4. Contextual Image Analysis (Multimodal Models)  

- This technique understands the relationships between objects and text.  
- It can describe activities, generate captions, and suggest tags.  
- For example, it recognizes "A person eating an apple."  
- Use case: Caption generation, content moderation, and visual search.  


Images and Image Processing  

1. How a Computer Sees an Image  

- An image is a numeric array of pixel values.  
- Example: a 7 × 7 array creates a 7-pixel-by-7-pixel image with that resolution.  
- Pixel values in grayscale are:  
0 = black  
255 = white  
- Values in between represent shades of gray.  


* Grayscale Image  

- It is represented using 1 channel, which is a 2D array of rows and columns.  


* Color Image (RGB)  

- It has 3 channels:  
Red  
Green  
Blue  
- Each channel is a 2D array.  
- The final pixel color is a combination of the 3 numbers.  
Examples:  
- Purple pixel: R=150, G=0, B=255  
- Yellow pixel: R=255, G=255, B=0  




2. What Are Filters?  

- Filters change pixel values to create visual effects.  
- Filter Kernel  
- A small matrix, like a 3 × 3, is used to process images.  
- Example kernel for edge detection (Laplace filter):  

-1  -1  -1  
-1   8  -1  
-1  -1  -1  

Example : 
Let's start with the grayscale image we explored previously:


First, we apply the filter kernel to the top left patch of the image, multiplying each pixel value by the corresponding weight value in the kernel and adding the results:


The result (-255) becomes the first value in a new array. Then we move the filter kernel along one pixel to the right and repeat the operation:

Again, the result is added to the new array, which now contains two values.

-255  -510


3. Convolution (How Filters Work)  

- The filter kernel moves across the image.  
- For each 3×3 patch, you multiply pixel values by kernel values.  
- Then, add the results to get a weighted sum.  
- Place the result in a new output image.  
- Repeat this for every possible patch.  
- If values are below 0 or above 255, they must be clipped to the range of 0–255.  
- Borders use padding, usually with 0s.  

4. Result of Filtering  

       

- Filtering produces a new image that changes the original.  
Examples:  
- Laplace filter highlights edges.  
Other filters can:  
Blur  
Sharpen  
Invert colors  
Detect edges  
Smooth noise  

* Key Concept: Convolution  

- Since the filter moves across the image and performs weighted sums, this is called convolutional filtering.  
- This idea is also the basis of Convolutional Neural Networks (CNNs).
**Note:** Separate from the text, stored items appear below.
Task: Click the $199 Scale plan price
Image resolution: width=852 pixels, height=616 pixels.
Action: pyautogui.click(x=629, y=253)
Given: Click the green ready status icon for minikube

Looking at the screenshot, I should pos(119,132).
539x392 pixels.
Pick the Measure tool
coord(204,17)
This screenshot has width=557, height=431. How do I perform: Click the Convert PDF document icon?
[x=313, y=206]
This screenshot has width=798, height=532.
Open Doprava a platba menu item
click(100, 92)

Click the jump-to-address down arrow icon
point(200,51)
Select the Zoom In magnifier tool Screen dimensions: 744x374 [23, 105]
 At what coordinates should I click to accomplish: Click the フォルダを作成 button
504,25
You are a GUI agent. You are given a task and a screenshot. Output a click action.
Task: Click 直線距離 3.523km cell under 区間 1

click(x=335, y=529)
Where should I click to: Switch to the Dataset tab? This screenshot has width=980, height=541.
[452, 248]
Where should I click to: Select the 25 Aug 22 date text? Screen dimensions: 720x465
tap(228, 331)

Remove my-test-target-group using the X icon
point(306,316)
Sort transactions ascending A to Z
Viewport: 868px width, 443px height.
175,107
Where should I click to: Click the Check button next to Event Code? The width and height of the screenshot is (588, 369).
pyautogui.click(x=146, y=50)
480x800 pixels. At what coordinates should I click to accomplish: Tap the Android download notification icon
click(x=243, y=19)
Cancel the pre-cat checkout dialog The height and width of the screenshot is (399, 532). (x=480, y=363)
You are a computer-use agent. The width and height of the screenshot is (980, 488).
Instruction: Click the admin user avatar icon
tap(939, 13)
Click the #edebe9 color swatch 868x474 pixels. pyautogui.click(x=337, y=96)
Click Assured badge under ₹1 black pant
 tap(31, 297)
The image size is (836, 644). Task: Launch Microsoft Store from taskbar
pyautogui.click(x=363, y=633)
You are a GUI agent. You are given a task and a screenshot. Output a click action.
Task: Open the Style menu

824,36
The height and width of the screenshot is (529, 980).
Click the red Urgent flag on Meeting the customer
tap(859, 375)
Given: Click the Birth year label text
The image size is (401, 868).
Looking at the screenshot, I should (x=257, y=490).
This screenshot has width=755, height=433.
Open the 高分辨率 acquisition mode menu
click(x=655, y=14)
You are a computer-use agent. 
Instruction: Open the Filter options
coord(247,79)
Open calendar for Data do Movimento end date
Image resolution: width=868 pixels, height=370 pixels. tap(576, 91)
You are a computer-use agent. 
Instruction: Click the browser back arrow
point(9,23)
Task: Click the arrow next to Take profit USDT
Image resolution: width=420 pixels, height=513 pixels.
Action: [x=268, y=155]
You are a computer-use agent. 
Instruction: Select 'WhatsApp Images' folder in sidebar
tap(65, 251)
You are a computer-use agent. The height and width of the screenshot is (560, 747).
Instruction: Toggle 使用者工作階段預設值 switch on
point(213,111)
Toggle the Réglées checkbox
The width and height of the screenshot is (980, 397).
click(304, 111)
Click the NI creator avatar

Convolutional Neural Networks (CNNs)  

* Purpose of CNNs  

- CNNs are deep learning models used in computer vision.  
- Goal: extract meaning or insights from images (e.g., classification, detection).  
- CNNs use filters to automatically learn visual patterns from data.  


* How CNNs Work (Simplified Overview)  

1. Input  

- Images with known labels (e.g., apple = 0, banana = 1, orange = 2).  

2. Convolution Layers (Feature Extraction)  

- Use filter kernels to scan the image.  
- Kernels start with random weights.  
- As training progresses, weights adjust to detect meaningful features.  
- The output of each filter is a feature map.  
Feature maps:  
- Highlight edges, textures, shapes, colors, and more.  
- Multiple convolution layers extract increasingly complex patterns.  

3. Pooling Layers (Downsizing)  

- Reduce the size of feature maps (e.g., Max Pooling).  
- They keep important information while lowering computation.  
- This helps the model focus on the main features.  

4. Flattening  

- This converts the final feature maps into a single 1D array (vector).  

5. Fully Connected Layers (Classification)  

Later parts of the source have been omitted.